## OBJECTIVE
Change "center point" to "midpoint" in the listing lines from the line with "but (826, 369)" through the end of the listing, and reproduce those lines with nothing else altered. Leave the pictures out.

Entries taken from a collection:
* begin *
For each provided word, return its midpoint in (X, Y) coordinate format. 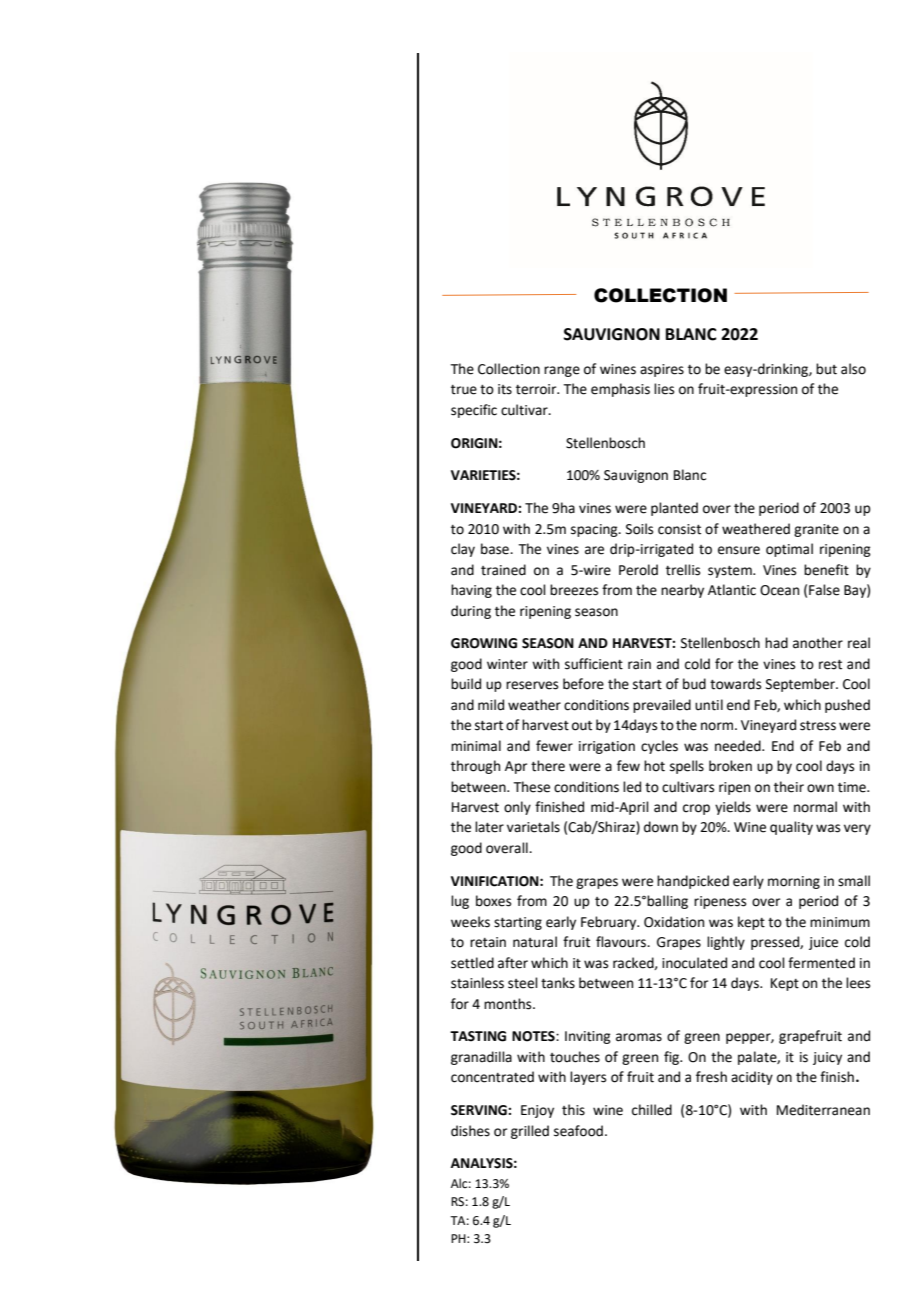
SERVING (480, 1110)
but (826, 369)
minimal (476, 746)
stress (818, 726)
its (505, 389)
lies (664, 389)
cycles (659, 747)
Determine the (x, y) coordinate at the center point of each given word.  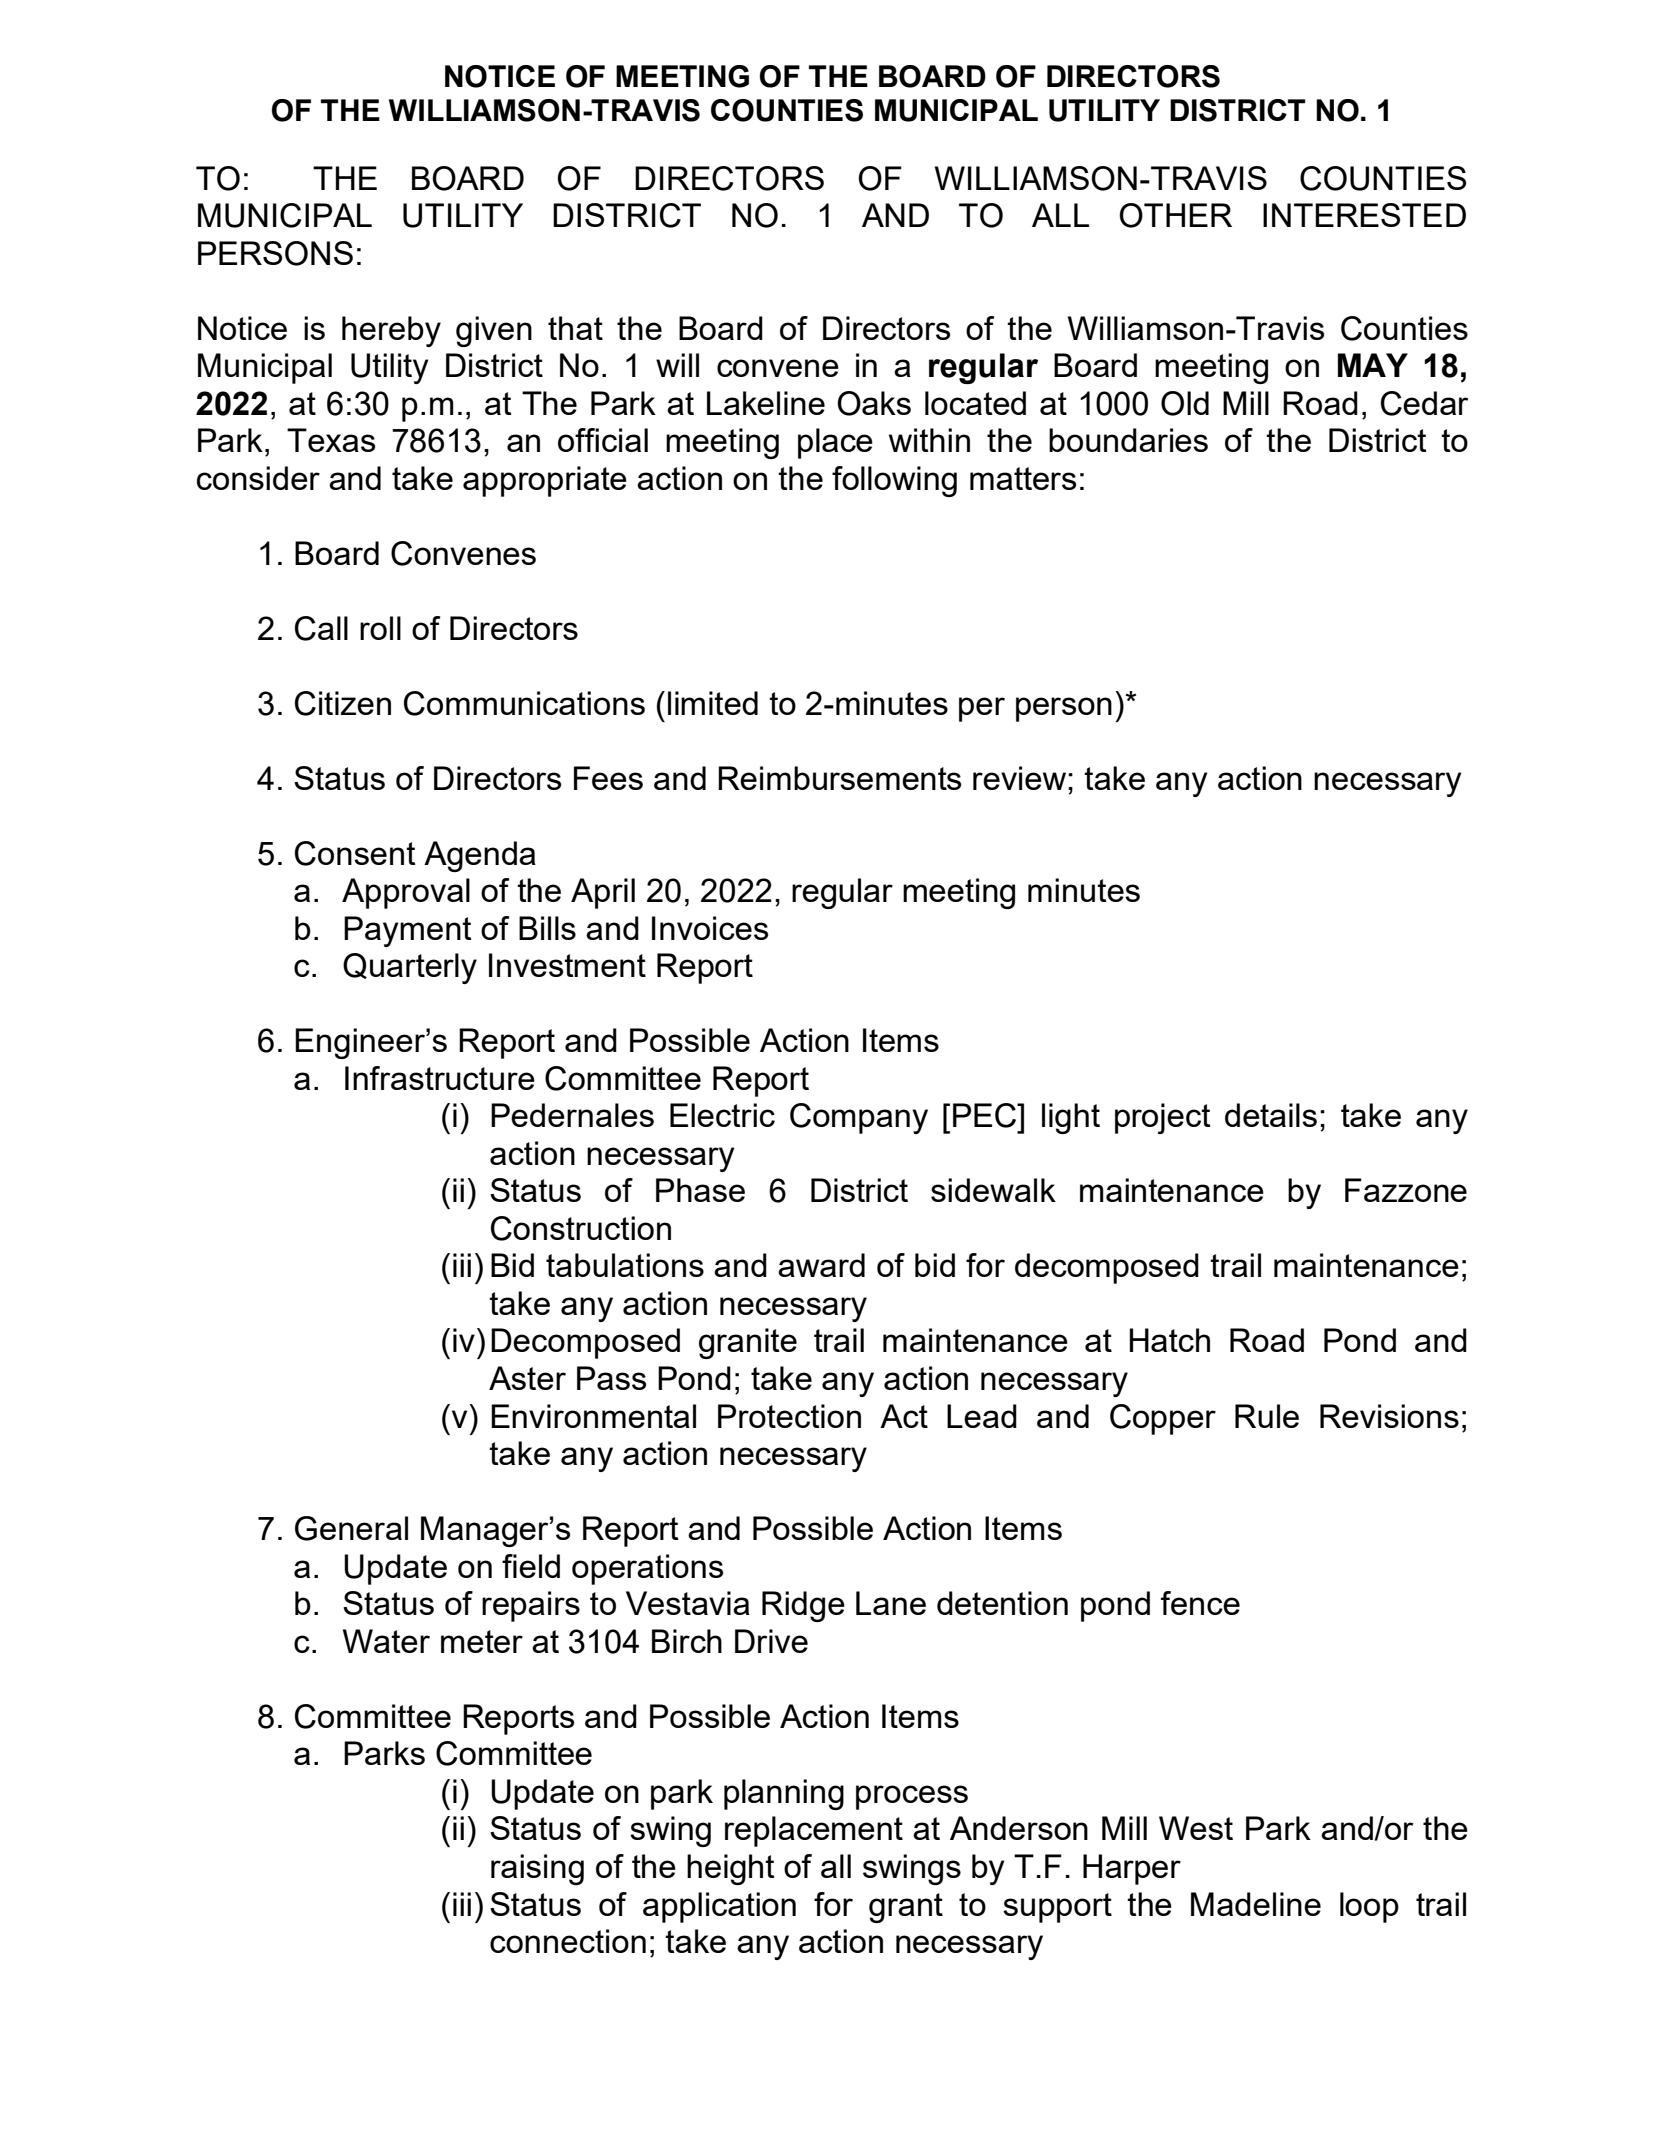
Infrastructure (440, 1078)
* end *
## EXERCISE RESULT
but (826, 369)
minimal (476, 746)
stress (818, 726)
its (505, 389)
lies (664, 389)
cycles (659, 747)
Determine the (x, y) coordinate at the midpoint of each given word.  
Infrastructure (440, 1078)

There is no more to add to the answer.